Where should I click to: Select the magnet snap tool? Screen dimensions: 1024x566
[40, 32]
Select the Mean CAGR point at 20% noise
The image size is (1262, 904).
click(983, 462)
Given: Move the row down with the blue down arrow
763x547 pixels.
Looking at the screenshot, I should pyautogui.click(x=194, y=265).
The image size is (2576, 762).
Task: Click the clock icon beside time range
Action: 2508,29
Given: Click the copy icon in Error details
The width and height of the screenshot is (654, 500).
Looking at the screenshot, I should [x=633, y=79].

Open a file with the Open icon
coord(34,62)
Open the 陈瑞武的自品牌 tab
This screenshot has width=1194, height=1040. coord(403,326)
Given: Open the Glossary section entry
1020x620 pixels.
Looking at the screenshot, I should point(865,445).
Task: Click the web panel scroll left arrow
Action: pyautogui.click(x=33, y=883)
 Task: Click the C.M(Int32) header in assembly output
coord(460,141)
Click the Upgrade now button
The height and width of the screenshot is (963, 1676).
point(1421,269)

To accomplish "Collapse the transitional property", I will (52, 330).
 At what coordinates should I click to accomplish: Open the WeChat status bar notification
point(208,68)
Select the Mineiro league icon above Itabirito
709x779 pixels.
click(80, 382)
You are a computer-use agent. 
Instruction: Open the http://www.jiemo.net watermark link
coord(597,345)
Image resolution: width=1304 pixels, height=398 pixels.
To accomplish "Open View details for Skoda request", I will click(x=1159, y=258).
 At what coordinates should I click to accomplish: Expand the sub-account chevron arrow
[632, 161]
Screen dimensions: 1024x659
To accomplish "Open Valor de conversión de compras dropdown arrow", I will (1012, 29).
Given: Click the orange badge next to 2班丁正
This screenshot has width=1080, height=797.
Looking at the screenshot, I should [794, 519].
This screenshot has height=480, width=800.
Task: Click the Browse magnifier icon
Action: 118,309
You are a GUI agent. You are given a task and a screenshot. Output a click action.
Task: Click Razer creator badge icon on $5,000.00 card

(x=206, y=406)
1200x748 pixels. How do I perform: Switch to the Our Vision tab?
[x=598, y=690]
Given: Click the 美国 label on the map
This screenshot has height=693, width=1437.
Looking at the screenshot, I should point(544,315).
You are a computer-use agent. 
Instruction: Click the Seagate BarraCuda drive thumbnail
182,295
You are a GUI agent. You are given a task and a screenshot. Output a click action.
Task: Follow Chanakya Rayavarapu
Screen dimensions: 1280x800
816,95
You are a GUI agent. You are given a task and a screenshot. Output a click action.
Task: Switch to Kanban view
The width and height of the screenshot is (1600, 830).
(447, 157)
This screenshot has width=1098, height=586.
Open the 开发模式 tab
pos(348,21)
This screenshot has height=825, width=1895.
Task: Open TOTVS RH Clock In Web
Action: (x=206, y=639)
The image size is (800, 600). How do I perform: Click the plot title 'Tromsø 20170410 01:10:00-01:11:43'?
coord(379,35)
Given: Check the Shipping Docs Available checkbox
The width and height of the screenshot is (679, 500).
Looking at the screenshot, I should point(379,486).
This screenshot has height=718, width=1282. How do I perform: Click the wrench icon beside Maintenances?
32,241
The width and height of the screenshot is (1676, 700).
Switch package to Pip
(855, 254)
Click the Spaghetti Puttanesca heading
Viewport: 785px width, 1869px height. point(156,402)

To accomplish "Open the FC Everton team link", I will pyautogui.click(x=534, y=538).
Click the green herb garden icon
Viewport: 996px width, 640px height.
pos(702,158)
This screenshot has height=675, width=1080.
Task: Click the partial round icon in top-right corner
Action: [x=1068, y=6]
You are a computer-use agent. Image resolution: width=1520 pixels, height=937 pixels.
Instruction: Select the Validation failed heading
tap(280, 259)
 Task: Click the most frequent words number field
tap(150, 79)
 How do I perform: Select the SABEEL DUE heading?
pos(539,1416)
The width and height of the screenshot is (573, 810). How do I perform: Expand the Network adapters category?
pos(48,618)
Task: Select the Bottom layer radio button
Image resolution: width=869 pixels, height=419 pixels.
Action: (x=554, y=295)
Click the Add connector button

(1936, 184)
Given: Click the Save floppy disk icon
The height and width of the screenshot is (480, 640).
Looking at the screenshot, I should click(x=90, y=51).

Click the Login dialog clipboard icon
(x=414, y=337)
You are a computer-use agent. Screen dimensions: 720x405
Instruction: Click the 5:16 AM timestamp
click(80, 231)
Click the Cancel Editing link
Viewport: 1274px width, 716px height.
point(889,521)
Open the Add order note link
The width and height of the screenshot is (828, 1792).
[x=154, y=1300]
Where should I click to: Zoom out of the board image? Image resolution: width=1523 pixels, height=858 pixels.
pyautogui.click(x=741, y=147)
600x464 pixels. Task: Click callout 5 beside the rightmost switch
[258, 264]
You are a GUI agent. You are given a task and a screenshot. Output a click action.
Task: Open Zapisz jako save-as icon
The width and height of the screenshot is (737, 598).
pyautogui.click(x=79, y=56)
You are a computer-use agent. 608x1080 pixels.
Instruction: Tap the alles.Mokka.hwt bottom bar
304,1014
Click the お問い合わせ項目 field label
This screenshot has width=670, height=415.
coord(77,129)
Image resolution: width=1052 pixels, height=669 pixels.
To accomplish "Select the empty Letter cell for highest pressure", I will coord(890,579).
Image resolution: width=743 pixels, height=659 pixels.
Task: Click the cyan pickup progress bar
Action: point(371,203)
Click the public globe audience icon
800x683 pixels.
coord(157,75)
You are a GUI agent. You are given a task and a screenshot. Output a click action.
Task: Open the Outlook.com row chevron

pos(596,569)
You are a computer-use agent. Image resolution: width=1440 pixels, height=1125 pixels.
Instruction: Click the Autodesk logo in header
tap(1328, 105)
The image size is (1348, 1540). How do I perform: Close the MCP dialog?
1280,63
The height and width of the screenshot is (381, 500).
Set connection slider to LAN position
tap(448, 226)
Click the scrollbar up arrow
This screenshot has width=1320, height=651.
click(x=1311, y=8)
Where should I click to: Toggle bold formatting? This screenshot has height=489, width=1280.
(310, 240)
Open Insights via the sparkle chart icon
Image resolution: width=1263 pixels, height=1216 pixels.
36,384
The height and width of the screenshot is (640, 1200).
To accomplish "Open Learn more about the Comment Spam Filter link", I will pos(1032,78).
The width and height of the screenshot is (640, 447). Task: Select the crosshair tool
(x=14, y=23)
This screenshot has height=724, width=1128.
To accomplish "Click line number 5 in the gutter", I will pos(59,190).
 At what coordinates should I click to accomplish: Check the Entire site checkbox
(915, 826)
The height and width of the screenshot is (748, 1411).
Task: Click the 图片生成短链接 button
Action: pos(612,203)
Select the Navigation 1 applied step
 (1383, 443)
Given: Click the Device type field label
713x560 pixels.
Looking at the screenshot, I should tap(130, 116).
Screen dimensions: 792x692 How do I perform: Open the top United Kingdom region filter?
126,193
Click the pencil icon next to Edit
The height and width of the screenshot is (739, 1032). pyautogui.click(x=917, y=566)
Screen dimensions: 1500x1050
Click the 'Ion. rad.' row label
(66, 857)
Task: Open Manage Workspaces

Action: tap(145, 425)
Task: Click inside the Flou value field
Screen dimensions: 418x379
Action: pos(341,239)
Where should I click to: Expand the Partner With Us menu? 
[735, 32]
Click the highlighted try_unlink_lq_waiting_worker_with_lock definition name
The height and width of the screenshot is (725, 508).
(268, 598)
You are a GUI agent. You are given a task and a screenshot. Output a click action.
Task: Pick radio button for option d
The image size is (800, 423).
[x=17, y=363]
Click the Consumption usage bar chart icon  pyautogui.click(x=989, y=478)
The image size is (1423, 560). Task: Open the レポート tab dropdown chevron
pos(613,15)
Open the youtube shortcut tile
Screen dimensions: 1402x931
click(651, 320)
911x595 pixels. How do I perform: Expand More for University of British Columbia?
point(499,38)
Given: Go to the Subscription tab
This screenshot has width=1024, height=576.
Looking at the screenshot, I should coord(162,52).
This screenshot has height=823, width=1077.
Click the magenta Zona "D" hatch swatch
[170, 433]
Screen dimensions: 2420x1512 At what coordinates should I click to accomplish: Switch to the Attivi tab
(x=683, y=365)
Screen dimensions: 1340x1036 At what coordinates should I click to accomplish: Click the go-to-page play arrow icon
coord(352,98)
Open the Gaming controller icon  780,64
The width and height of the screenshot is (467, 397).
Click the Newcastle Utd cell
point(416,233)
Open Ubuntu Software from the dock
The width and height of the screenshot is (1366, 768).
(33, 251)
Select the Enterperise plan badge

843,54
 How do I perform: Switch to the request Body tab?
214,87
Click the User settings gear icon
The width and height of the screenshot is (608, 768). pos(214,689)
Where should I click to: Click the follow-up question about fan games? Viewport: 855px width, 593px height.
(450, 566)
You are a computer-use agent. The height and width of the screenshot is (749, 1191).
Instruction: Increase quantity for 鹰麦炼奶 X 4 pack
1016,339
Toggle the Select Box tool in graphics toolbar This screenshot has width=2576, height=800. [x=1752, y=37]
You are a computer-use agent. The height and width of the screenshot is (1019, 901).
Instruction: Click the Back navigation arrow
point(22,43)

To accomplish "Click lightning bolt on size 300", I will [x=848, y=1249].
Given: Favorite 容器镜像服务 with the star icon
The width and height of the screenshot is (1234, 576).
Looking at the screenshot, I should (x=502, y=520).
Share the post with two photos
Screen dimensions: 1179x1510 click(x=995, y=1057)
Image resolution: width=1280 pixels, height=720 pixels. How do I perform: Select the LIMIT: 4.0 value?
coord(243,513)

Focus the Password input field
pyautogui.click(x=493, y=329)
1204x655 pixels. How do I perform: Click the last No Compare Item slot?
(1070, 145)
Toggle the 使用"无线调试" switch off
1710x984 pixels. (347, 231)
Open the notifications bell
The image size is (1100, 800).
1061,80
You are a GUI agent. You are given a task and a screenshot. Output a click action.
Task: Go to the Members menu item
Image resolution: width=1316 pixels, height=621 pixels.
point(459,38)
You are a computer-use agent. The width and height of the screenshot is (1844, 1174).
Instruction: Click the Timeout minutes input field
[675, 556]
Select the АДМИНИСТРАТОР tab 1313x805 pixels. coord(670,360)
· · · ·
Every line of the material that includes the word "details" needs to be copied.

Given: Click the copy icon in Error details
To accomplish "Open View details for Skoda request", I will click(x=1159, y=258).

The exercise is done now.